Whenever the word "resolution" shows up in a line of the data, copy that line.

Stored dataset items
_ _ _

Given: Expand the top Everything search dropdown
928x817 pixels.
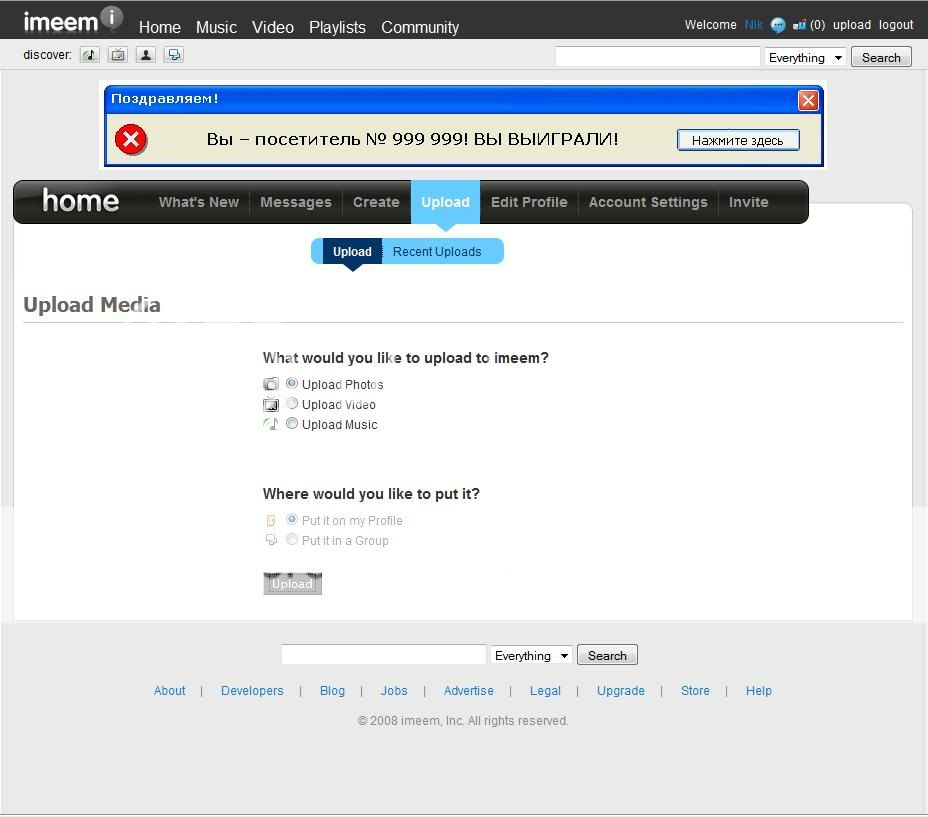Looking at the screenshot, I should click(805, 58).
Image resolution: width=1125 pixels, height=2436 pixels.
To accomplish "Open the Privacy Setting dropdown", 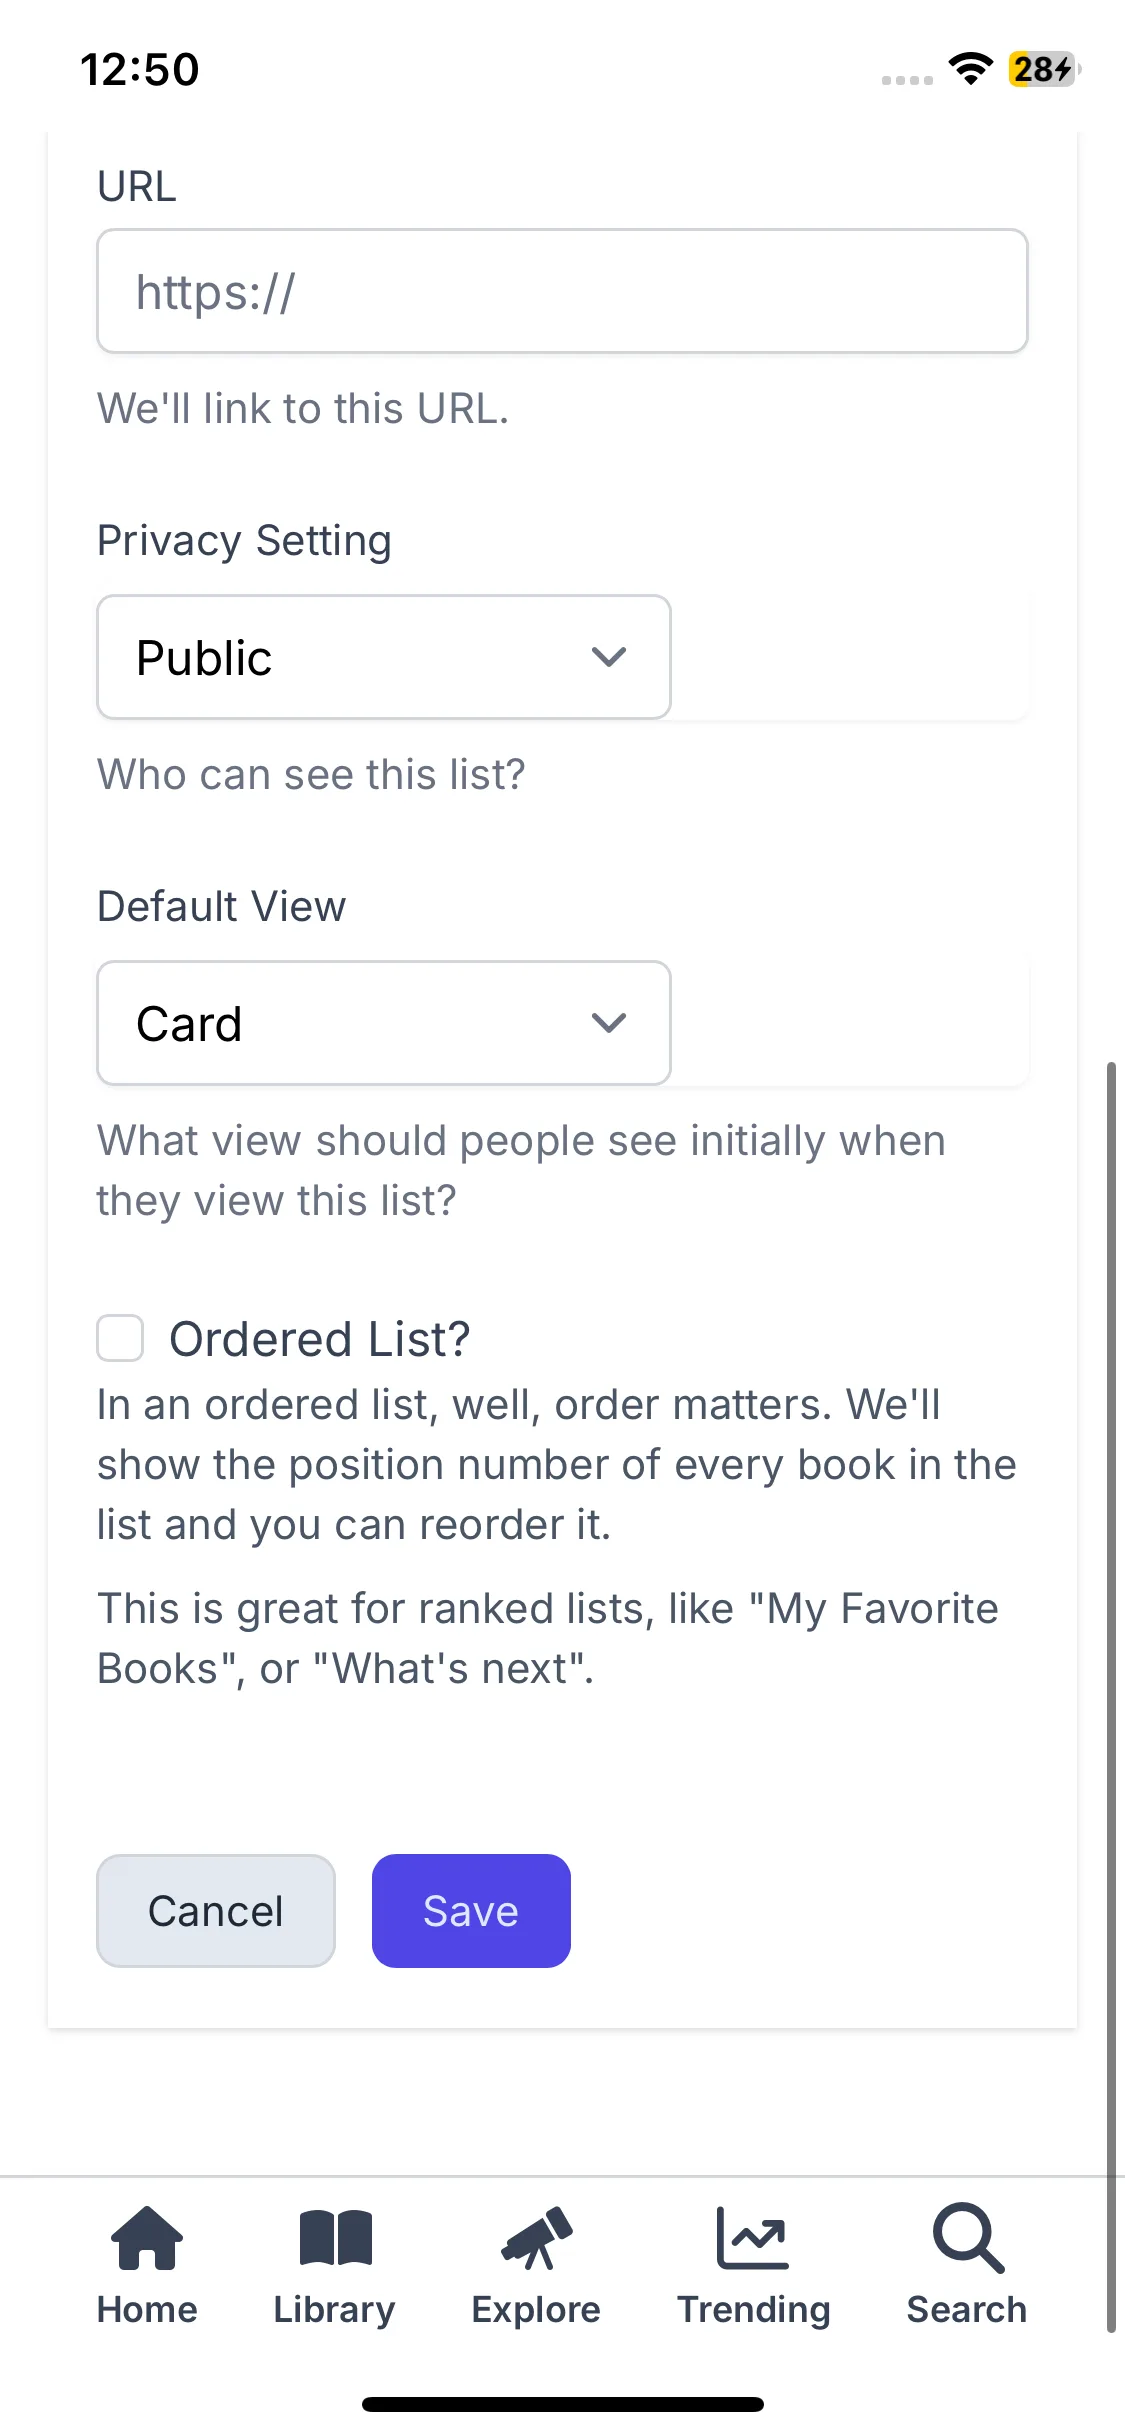I will pos(383,657).
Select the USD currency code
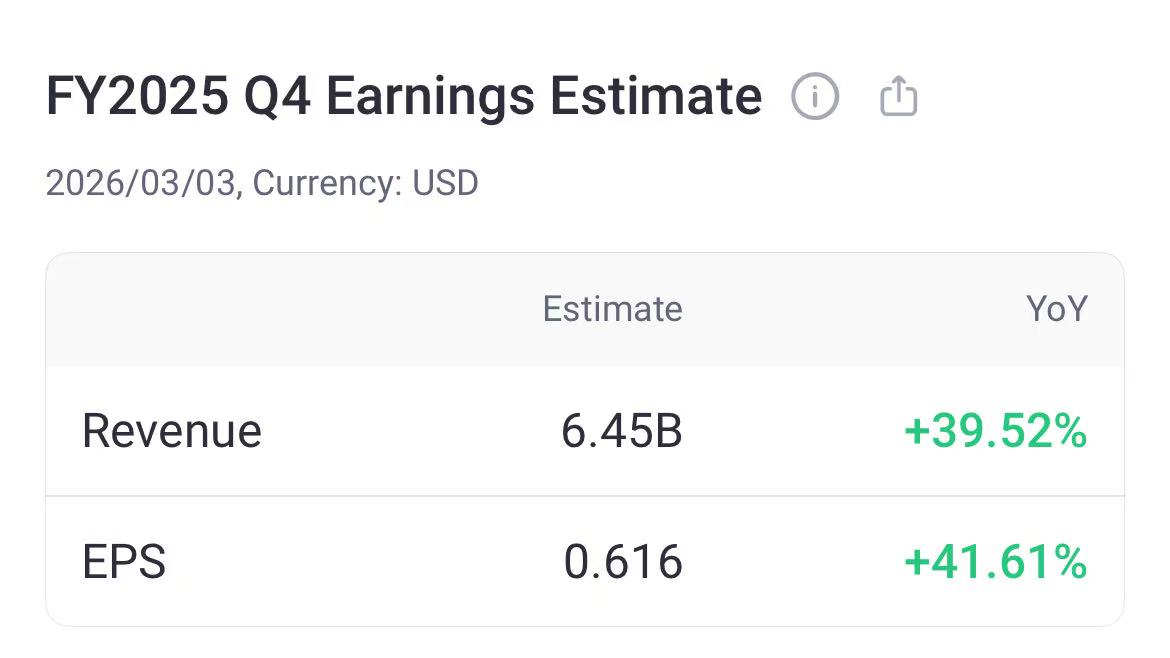The width and height of the screenshot is (1170, 658). click(445, 184)
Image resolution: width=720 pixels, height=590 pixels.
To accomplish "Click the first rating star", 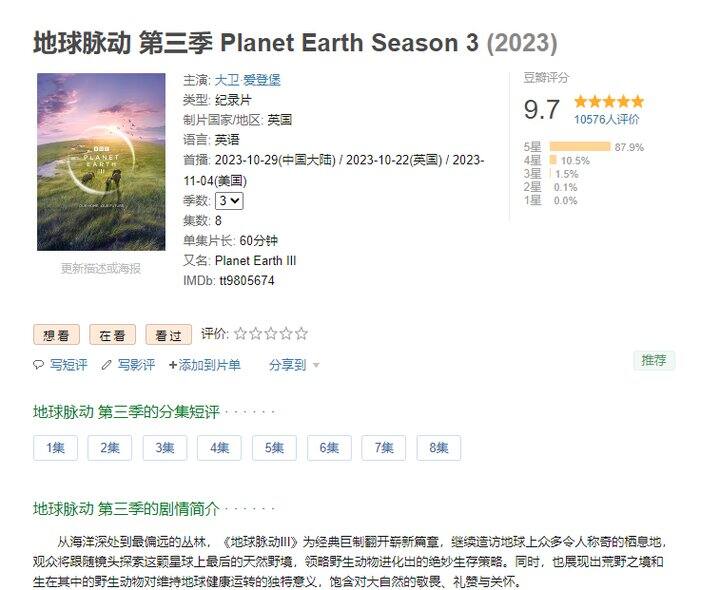I will click(240, 334).
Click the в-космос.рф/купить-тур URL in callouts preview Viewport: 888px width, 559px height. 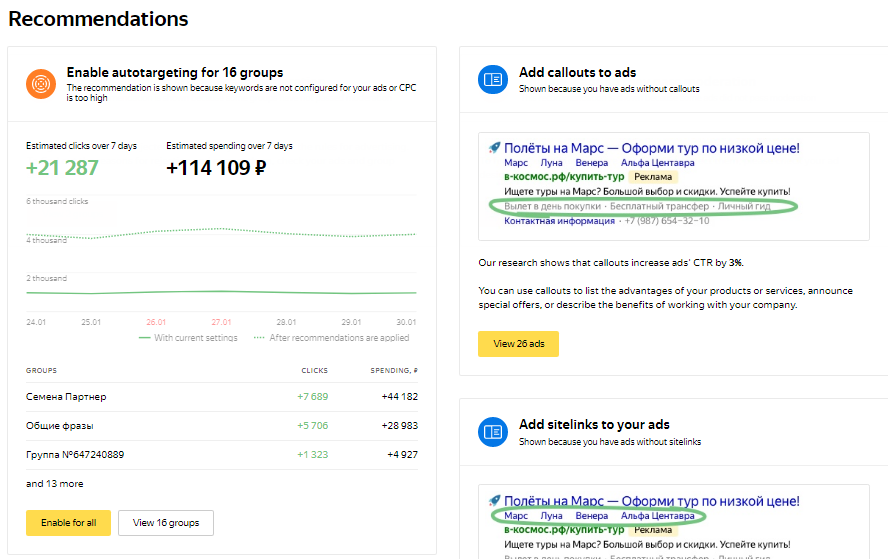[x=565, y=177]
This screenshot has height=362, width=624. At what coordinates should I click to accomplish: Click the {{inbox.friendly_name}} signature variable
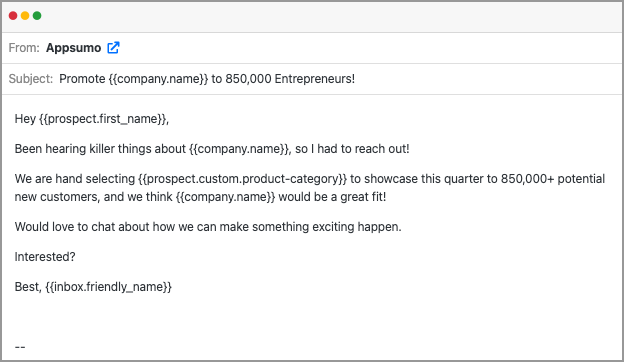point(109,287)
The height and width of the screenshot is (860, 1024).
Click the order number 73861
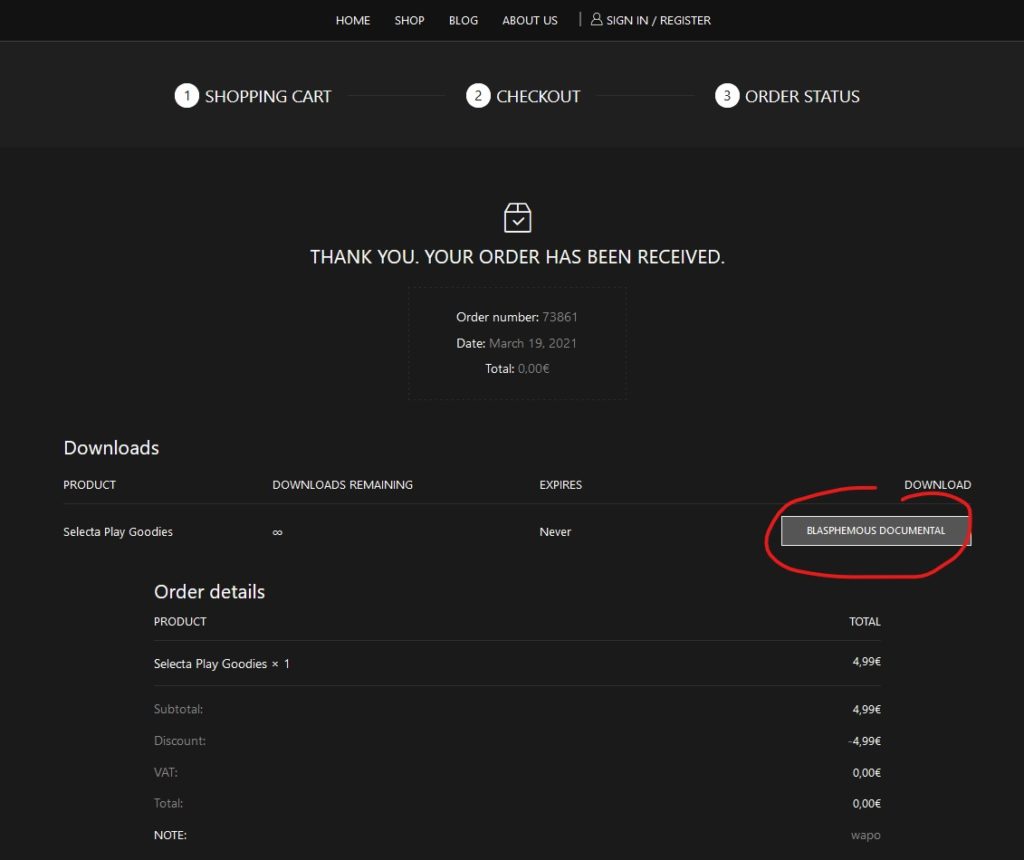560,317
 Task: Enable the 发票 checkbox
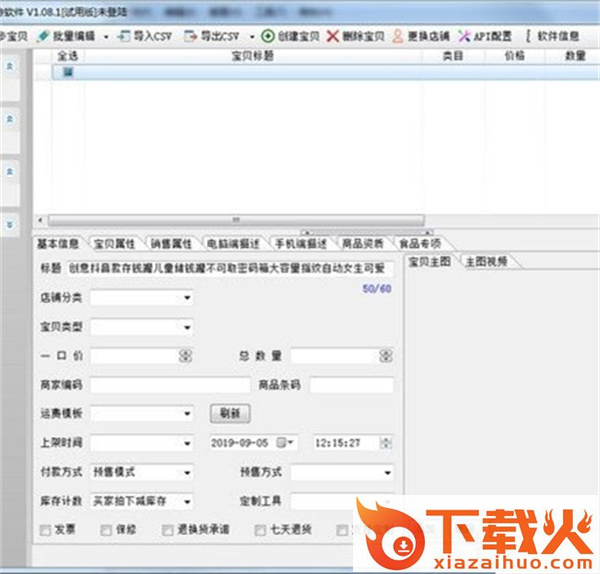(x=44, y=530)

_ _ _

- _Result of this task_:
Image resolution: width=1125 pixels, height=2436 pixels.
Image resolution: width=720 pixels, height=590 pixels.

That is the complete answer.